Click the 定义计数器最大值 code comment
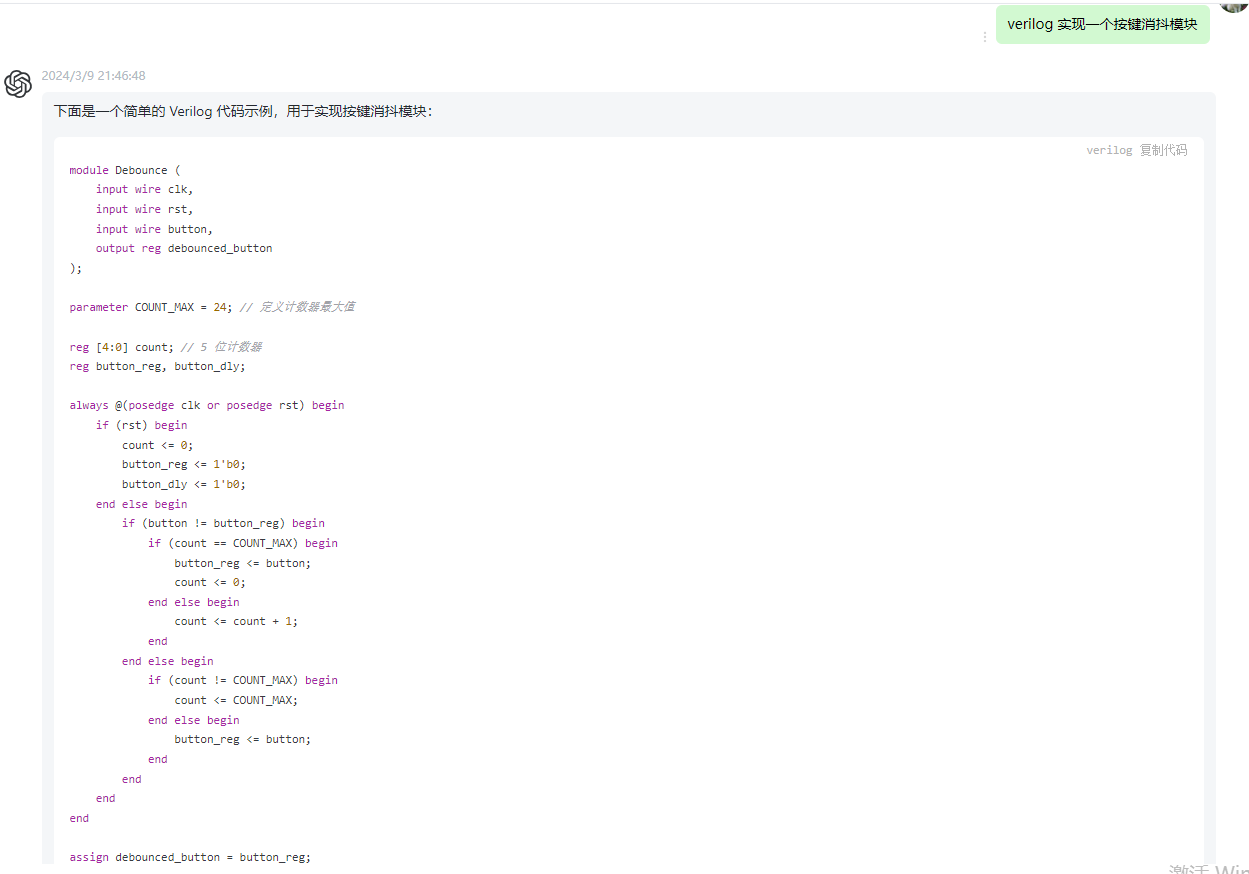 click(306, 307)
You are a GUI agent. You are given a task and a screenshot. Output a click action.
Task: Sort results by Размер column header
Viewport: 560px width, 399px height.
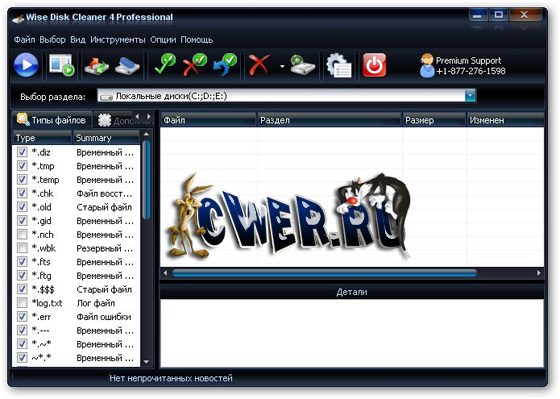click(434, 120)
* * *
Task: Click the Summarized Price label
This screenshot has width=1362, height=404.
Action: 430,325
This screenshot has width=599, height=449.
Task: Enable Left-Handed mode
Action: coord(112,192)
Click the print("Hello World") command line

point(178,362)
...
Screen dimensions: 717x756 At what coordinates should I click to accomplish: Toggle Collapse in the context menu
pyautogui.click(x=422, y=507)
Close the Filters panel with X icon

### WORK REQUIRED
Output the lines running from the line that contains "Screen dimensions: 717x756" through the line that contains "Close the Filters panel with X icon" as a JSON list of strings, one string per line, leaving out blank lines.

### TASK SOLUTION
[
  "Screen dimensions: 717x756 At what coordinates should I click to accomplish: Toggle Collapse in the context menu",
  "pyautogui.click(x=422, y=507)",
  "Close the Filters panel with X icon"
]